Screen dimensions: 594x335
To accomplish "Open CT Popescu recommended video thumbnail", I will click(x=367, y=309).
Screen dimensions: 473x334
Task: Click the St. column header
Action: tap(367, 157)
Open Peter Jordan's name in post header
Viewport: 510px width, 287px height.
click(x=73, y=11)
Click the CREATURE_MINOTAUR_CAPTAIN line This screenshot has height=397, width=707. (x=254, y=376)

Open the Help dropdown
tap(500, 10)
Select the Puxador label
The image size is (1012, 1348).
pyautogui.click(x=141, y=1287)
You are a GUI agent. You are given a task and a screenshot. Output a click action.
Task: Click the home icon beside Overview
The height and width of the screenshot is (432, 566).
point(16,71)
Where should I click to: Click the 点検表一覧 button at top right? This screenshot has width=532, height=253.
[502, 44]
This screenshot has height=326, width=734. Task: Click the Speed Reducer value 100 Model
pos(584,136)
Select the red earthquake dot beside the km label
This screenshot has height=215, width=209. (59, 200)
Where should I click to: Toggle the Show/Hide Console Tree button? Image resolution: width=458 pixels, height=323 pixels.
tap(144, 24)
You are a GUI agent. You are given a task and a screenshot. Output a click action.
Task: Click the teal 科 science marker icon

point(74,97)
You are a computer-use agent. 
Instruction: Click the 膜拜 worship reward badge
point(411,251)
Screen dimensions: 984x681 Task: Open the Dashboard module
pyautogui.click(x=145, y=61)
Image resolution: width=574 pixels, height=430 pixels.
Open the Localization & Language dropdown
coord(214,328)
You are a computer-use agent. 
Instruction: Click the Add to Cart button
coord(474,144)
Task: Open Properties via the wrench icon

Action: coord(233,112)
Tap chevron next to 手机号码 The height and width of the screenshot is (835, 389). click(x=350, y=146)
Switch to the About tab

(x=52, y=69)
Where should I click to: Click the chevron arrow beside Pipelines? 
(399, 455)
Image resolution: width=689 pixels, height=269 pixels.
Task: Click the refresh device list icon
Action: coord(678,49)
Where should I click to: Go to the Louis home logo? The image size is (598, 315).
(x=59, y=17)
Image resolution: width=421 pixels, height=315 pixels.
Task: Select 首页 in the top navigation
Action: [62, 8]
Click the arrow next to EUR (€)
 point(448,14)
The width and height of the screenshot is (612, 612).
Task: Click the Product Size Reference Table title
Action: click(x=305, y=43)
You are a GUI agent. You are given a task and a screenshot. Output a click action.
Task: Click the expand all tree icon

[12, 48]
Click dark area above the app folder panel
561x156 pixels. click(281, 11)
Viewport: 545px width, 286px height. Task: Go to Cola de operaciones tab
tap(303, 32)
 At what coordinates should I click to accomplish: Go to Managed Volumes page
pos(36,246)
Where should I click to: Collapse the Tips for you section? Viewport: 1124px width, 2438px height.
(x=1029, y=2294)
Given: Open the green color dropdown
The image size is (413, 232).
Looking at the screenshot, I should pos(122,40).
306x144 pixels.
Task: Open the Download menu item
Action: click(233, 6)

★ ★ ★ ★ ★

Task item
Would you write out the full listing exactly as given?

Output for this exercise
Screen dimensions: 594x335
To accomplish "Open CT Popescu recommended video thumbnail", I will click(x=367, y=309).
Screen dimensions: 473x334
Task: Click the St. column header
Action: tap(367, 157)
Open Peter Jordan's name in post header
Viewport: 510px width, 287px height.
click(x=73, y=11)
Click the CREATURE_MINOTAUR_CAPTAIN line This screenshot has height=397, width=707. (x=254, y=376)

Open the Help dropdown
tap(500, 10)
Select the Puxador label
The image size is (1012, 1348).
pyautogui.click(x=141, y=1287)
You are a GUI agent. You are given a task and a screenshot. Output a click action.
Task: Click the home icon beside Overview
The height and width of the screenshot is (432, 566).
point(16,71)
Where should I click to: Click the 点検表一覧 button at top right? This screenshot has width=532, height=253.
[502, 44]
This screenshot has height=326, width=734. Task: Click the Speed Reducer value 100 Model
pos(584,136)
Select the red earthquake dot beside the km label
This screenshot has height=215, width=209. (59, 200)
Where should I click to: Toggle the Show/Hide Console Tree button? Image resolution: width=458 pixels, height=323 pixels.
tap(144, 24)
You are a GUI agent. You are given a task and a screenshot. Output a click action.
Task: Click the teal 科 science marker icon

point(74,97)
You are a computer-use agent. 
Instruction: Click the 膜拜 worship reward badge
point(411,251)
Screen dimensions: 984x681 Task: Open the Dashboard module
pyautogui.click(x=145, y=61)
Image resolution: width=574 pixels, height=430 pixels.
Open the Localization & Language dropdown
coord(214,328)
You are a computer-use agent. 
Instruction: Click the Add to Cart button
coord(474,144)
Task: Open Properties via the wrench icon

Action: coord(233,112)
Tap chevron next to 手机号码 The height and width of the screenshot is (835, 389). click(x=350, y=146)
Switch to the About tab

(x=52, y=69)
Where should I click to: Click the chevron arrow beside Pipelines? 
(399, 455)
Image resolution: width=689 pixels, height=269 pixels.
Task: Click the refresh device list icon
Action: coord(678,49)
Where should I click to: Go to the Louis home logo? The image size is (598, 315).
(x=59, y=17)
Image resolution: width=421 pixels, height=315 pixels.
Task: Select 首页 in the top navigation
Action: [62, 8]
Click the arrow next to EUR (€)
 point(448,14)
The width and height of the screenshot is (612, 612).
Task: Click the Product Size Reference Table title
Action: click(x=305, y=43)
You are a GUI agent. You are given a task and a screenshot. Output a click action.
Task: Click the expand all tree icon

[12, 48]
Click dark area above the app folder panel
561x156 pixels. click(281, 11)
Viewport: 545px width, 286px height. Task: Go to Cola de operaciones tab
tap(303, 32)
 At what coordinates should I click to accomplish: Go to Managed Volumes page
pos(36,246)
Where should I click to: Collapse the Tips for you section? Viewport: 1124px width, 2438px height.
(x=1029, y=2294)
Given: Open the green color dropdown
The image size is (413, 232).
Looking at the screenshot, I should pos(122,40).
306x144 pixels.
Task: Open the Download menu item
Action: click(233, 6)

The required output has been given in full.